(Exercise material):
········

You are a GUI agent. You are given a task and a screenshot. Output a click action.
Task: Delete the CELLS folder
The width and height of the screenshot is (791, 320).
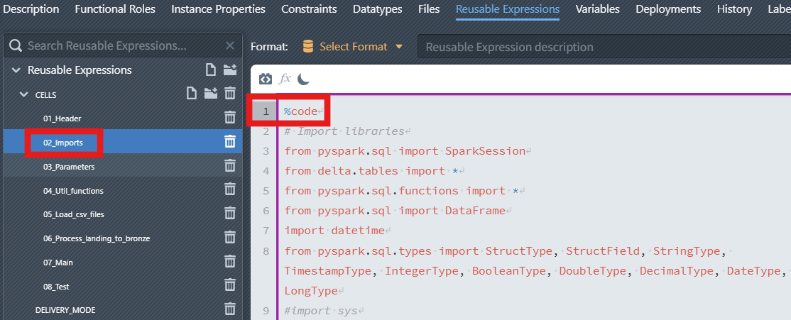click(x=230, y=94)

········

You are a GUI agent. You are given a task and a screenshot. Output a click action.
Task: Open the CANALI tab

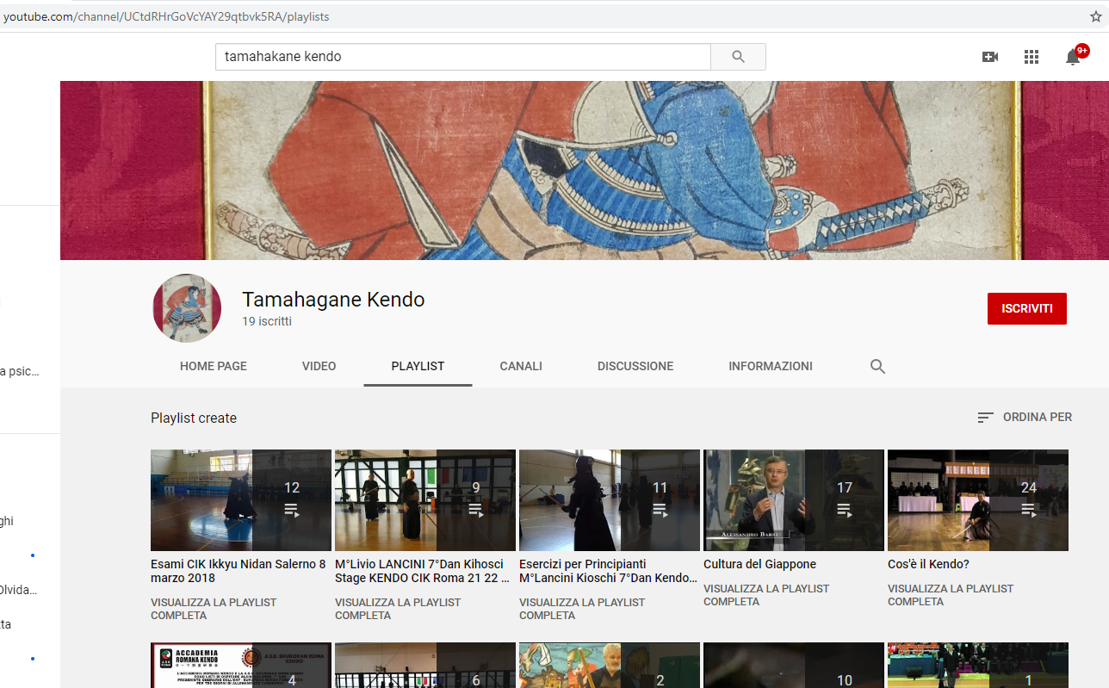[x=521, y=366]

········

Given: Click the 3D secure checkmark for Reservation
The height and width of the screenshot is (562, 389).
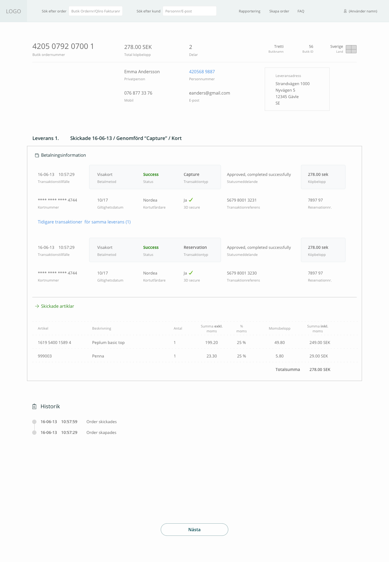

········

(Task brief): When you reach the line holding "Given: Click the" in the records above, begin reproducing exactly, stop after the line holding "The height and", and output nothing else.

(Exercise answer):
Given: Click the 3D secure checkmark for Reservation
The height and width of the screenshot is (562, 389).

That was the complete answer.